Sara Balzer durant les derniers championnats d’Europe en France – Photo Icon Sport
La Fédération Française d’Escrime compte atteindre d’ici 6 ans la parité en termes de licenciés. Un objectif qui est en apparence ambitieux compte tenu des statistiques actuellement affichées mais aussi de l’histoire de la discipline. Mais la fédération se donne les moyens de ses ambitions. Et les premiers résultats de son plan de féminisation sont déjà là. Décryptage.

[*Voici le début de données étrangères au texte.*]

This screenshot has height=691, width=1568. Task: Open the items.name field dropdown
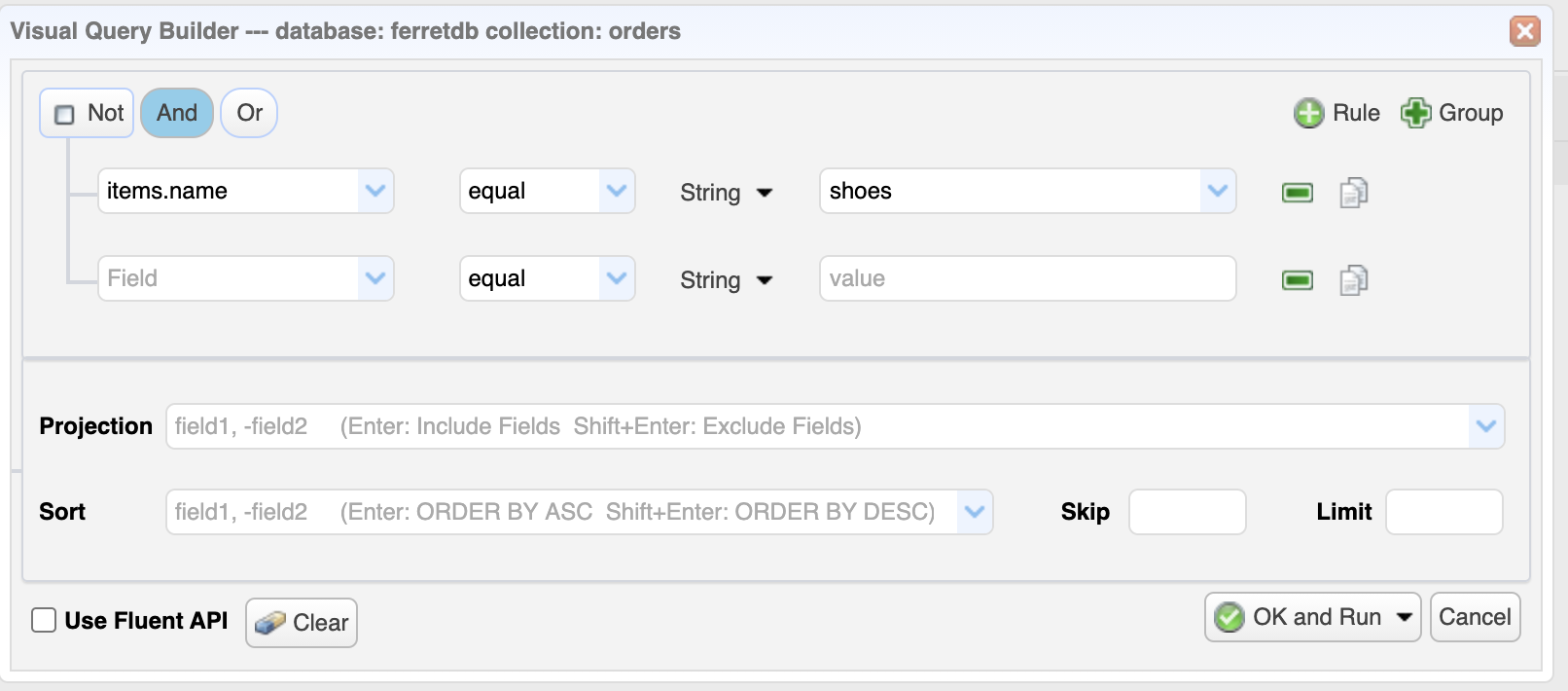(x=377, y=191)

Un peu plus de 20 000. C’est le nombre de licenciées féminines que recense à ce jour la Fédération Française d’Escrime. Ainsi, 35% de ses licenciés sont des femmes. Un taux qui a significativement progressé au cours des dernières années puisqu’il n’était que d’un peu plus de 30% en 2021.
Bon nombre de fédérations se féliciteraient d’une telle dynamique. Mais ce n’est pas le cas du côté de la Fédération Française d’Escrime. Ses dirigeants espèrent encore accélérer la tendance pour atteindre dès 2032 un taux de 50% de femmes parmi les licenciés. C’est en tout cas l’objectif qui a été fixé par Rémy Delhomme, Président de la FFE.

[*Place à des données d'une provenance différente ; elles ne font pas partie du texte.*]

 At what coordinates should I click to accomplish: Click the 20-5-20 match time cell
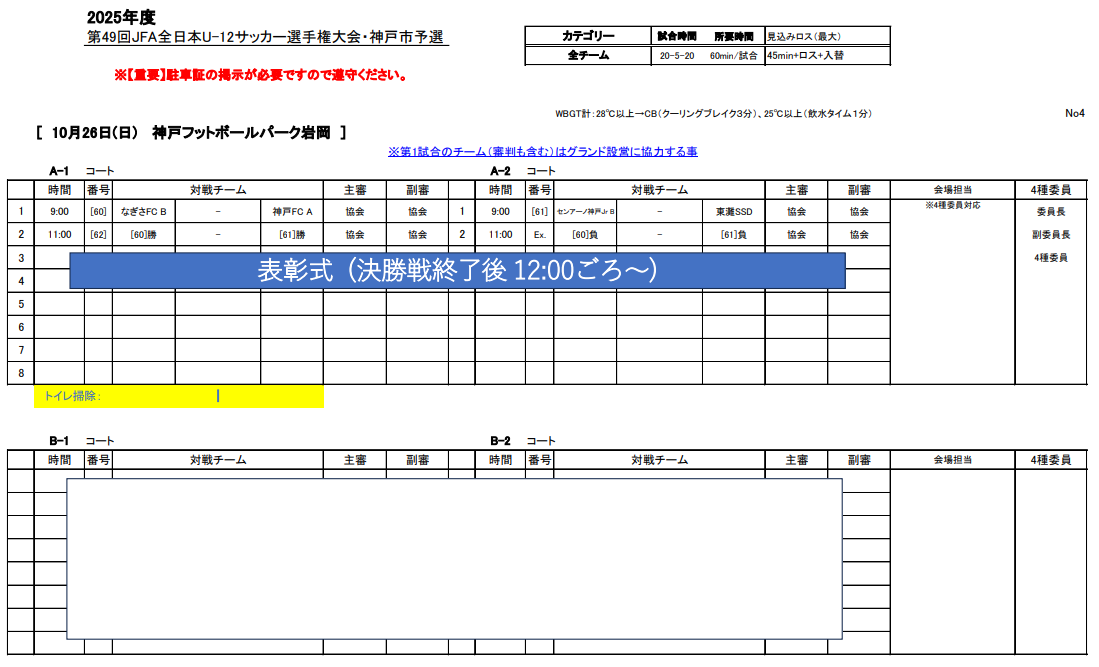coord(677,56)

Et on ne se contente pas que de paroles du côté de l’instance. Un ambitieux plan de féminisation, couvrant la période 2025-28, a notamment été mis en place pour satisfaire les objectifs. « À travers ce plan, l’enjeu n’est pas uniquement de développer la pratique féminine. Il est de contribuer à faire évoluer durablement nos cadres, nos réflexes et nos cultures, pour que chacune puisse trouver sa place, s’y maintenir et s’y projeter » expliquait en préambule de ce plan Magali Moscaud, Présidente de la commission féminisation de la FFE.